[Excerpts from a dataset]
· · ·

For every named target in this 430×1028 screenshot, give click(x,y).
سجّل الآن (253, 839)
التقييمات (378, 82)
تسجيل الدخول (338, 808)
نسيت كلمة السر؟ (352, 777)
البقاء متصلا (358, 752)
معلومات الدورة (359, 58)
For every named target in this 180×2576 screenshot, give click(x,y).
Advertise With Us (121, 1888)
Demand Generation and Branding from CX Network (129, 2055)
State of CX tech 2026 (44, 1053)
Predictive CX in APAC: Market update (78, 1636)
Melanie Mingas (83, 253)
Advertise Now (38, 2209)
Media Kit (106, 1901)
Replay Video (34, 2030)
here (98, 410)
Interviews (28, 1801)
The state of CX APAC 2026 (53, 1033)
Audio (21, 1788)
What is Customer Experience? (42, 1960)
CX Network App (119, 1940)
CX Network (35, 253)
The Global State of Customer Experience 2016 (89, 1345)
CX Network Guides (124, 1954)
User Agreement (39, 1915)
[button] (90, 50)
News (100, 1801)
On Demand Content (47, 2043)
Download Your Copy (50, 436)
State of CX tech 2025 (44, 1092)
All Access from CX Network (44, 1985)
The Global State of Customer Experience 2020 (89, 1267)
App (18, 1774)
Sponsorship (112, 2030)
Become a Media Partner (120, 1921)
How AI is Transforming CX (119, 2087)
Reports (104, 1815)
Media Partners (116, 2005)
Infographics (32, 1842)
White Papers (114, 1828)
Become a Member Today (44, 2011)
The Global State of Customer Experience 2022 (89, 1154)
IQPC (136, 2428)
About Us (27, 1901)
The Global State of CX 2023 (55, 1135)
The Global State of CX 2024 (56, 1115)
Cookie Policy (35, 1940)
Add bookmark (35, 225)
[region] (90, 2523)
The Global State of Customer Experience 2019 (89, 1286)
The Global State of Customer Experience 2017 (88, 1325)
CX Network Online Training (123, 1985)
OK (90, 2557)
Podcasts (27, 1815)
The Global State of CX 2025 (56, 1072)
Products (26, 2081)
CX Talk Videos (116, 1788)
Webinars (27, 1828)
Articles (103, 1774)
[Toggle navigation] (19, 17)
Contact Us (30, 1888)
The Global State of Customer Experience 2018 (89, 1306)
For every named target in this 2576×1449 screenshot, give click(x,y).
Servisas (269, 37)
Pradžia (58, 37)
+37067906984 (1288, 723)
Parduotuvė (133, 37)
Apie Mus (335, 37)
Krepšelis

· · ·

Using the records above, please retype only the run of lines from the line holding "Contact Us (30, 1888)" through the last line, both ends included.

▶ **TASK RESPONSE**:
Contact Us (30, 1888)
The Global State of Customer Experience 2018 (89, 1306)
For every named target in this 2576×1449 screenshot, give click(x,y).
Servisas (269, 37)
Pradžia (58, 37)
+37067906984 (1288, 723)
Parduotuvė (133, 37)
Apie Mus (335, 37)
Krepšelis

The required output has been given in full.